* Reading passage:
— begin —

Saturday, 28 July 2012

Scottish Independence is restoration NOT secession (Part 3)


Introduction:

The 19th century had started with a further expansion of the Union which brought Ireland into it. The failure of the planned risings in Scotland and Ireland had the effect of causing a cessation of Radical political activity - but only temporarily. The reaction of the British Government was still fresh in the memories of republicans. What political activity there was during the nineteenth century was mainly related to the Industrial Revolution. There was to be an event in 1820, details of which came to light in 1970, and even today in 2012 these details are still widely unknown.

'No full-length study of the uprising had ever been attempted; in fact, hardly anyone in Scotland had even heard of the event. It had been deleted almost entirely from Scottish historical consciousness.'

SOURCE: 'The Scottish Insurrection of 1820' by Peter Berresford Ellis and Seumas Mac A'Ghobhainn, from the Preface to the 1989 Edition, p. 1,

'Our knowledge of the event and the personalities involved has continued to expand. Prior to this volume's first appearance, the events of April 1820 had almost been deleted from Scottish history. Even after publication, the event was regarded with some discomfiture by certain sections of academia. Perhaps there was a feeling of guilt that such an important event had previously been ignored by historians. In an apparent attempt to justify this, a few scholars have tried to downplay the insurrection and its significance.
Two aspects of therising seem to particularly increase scholastic discomfiture.
Firstly, the fact that it was an aim of the Scottish Radicals to set up a separate parliament in Edinburgh has been met with sceptical posturing. Yet this aim was clearly spelt out by Glasgow Police Chief, James Mitchell, in his letters to the Home Secretary, Lord Sidmouth, of March 18 and 29 1820.
Secondly, a few scholars,...have baulked at accepting any widespread involvement of Government agents provocateur in instigating the rising. Again, this is simply a denial of clear primary source evidence.'

SOURCE: 'The Scottish Insurrection of 1820' by Peter Berresford Ellis and Seumas Mac A'Ghobhainn, from the Preface to the 2001 Edition, pp. xi-xii.

1803 - 1902:

Early 19th Century

In 1812 there was an industrial strike by weavers throughout Scotland. This industrial action came after weavers had proposed wage rates which were ruled by a court to be "moderate and reasonable", employers, however, decided not to accept that decision. This was the trigger for the emergence of the Scottish Radical movement.

'On October 29, 1816, it was estimated that 40,000 people attended this first massive Scottish Radical demonstration - which became known as the Thrushgrove Meeting.'

SOURCE: 'The Scottish Insurrection of 1820' by Peter Berresford Ellis and Seumas Mac A'Ghobhainn, p. 103.

— end —

* Recorded data:

— begin —

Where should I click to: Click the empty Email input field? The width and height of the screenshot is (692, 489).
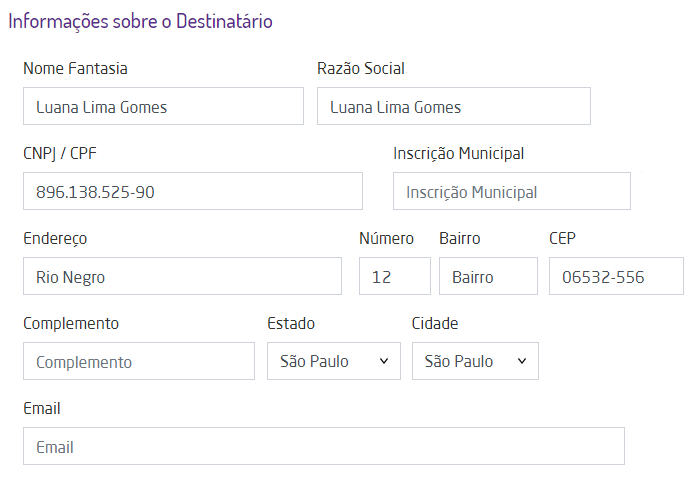point(323,446)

— end —

* Work required: Echo the stretch of the post on the 1820 Scottish insurrection from "Two aspects of" through "and 29 1820.". These lines were taken from a different source.

* Exercise answer:
Two aspects of therising seem to particularly increase scholastic discomfiture.
Firstly, the fact that it was an aim of the Scottish Radicals to set up a separate parliament in Edinburgh has been met with sceptical posturing. Yet this aim was clearly spelt out by Glasgow Police Chief, James Mitchell, in his letters to the Home Secretary, Lord Sidmouth, of March 18 and 29 1820.